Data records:
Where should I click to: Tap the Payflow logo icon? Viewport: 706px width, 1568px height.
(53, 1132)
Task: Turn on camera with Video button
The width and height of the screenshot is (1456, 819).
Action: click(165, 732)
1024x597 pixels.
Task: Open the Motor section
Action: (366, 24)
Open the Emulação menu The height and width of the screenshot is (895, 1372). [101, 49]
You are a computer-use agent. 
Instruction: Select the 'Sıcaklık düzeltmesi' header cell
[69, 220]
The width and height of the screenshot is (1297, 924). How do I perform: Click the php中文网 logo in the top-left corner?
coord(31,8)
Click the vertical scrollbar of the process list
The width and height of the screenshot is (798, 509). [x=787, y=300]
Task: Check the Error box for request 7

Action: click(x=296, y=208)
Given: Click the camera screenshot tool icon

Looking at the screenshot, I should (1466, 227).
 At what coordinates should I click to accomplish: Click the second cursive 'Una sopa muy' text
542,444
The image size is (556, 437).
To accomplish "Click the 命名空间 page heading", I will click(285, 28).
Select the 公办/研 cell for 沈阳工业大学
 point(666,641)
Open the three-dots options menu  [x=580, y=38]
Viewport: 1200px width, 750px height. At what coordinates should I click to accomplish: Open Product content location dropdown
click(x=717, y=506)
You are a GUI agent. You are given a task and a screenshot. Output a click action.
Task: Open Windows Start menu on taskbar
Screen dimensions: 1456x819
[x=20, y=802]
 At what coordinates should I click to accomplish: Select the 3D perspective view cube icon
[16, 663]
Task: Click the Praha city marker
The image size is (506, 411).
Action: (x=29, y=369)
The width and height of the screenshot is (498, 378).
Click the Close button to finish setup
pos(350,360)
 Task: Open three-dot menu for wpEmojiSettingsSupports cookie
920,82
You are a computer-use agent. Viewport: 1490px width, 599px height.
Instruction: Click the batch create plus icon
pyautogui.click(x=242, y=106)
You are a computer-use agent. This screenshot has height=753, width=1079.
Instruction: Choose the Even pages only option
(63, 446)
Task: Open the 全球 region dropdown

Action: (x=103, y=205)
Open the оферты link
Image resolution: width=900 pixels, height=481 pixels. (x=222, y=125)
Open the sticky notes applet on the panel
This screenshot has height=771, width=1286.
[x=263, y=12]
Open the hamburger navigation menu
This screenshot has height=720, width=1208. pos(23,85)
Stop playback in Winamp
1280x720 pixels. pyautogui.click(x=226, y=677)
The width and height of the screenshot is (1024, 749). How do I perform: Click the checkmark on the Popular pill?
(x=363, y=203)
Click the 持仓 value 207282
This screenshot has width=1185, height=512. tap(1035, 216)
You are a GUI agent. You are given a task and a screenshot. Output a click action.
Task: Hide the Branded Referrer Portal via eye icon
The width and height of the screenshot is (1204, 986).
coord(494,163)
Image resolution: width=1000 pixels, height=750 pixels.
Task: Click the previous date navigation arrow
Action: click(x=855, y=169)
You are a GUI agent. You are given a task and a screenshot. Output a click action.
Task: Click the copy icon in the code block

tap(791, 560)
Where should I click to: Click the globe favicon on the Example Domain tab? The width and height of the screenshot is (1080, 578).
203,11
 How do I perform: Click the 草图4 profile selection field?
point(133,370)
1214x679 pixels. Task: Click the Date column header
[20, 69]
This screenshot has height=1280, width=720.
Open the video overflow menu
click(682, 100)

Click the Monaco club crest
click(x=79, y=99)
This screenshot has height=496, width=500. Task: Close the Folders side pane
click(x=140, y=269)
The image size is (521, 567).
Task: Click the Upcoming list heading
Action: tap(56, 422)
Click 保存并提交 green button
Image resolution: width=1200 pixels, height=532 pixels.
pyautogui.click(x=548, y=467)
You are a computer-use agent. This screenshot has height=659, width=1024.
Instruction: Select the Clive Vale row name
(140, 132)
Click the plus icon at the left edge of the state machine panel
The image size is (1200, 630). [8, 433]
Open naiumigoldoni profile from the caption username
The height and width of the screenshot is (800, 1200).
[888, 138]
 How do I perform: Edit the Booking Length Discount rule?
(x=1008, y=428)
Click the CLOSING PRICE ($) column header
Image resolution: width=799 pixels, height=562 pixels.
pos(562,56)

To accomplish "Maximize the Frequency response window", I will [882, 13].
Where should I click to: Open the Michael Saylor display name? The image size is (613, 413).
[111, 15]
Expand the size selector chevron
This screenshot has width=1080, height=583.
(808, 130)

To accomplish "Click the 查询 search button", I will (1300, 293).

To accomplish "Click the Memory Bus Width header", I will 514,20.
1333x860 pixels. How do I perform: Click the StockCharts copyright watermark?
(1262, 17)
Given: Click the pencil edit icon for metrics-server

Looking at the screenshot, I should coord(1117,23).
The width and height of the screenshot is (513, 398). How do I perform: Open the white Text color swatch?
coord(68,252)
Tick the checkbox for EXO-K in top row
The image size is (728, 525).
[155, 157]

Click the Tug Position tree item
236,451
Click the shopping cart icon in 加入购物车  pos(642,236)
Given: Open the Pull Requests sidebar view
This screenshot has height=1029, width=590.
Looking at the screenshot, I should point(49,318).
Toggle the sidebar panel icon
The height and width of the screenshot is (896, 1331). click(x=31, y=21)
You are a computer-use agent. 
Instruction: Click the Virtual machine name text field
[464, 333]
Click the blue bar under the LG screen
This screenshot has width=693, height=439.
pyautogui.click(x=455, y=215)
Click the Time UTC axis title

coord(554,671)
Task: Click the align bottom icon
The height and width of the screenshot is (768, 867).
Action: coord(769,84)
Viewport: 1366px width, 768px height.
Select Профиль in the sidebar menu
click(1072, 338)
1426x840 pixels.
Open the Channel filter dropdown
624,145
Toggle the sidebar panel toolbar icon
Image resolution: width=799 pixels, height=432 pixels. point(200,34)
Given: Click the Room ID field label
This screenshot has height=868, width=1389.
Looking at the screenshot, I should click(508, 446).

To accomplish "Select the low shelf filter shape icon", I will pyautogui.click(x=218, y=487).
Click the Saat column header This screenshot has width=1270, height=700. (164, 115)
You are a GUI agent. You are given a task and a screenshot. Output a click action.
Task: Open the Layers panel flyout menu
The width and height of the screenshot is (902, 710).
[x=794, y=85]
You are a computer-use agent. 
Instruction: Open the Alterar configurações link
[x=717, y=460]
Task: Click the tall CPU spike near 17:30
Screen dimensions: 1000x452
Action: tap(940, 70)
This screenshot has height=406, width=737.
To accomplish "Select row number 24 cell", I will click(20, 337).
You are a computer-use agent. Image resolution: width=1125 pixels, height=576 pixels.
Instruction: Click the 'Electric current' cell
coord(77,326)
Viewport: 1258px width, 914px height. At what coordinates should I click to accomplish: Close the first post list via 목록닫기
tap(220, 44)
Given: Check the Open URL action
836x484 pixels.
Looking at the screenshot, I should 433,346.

▸ The request
Locate each line of the items above that contains the string "what", treating uppercase and lowercase as different, and copy those lines.

▸ The result
 At what coordinates should I click to accomplish: Click the second cursive 'Una sopa muy' text
Viewport: 1200px width, 750px height. At what coordinates should I click to accomplish: Open Product content location dropdown
 At what coordinates should I click to accomplish: Select the 3D perspective view cube icon
Viewport: 1258px width, 914px height. At what coordinates should I click to accomplish: Close the first post list via 목록닫기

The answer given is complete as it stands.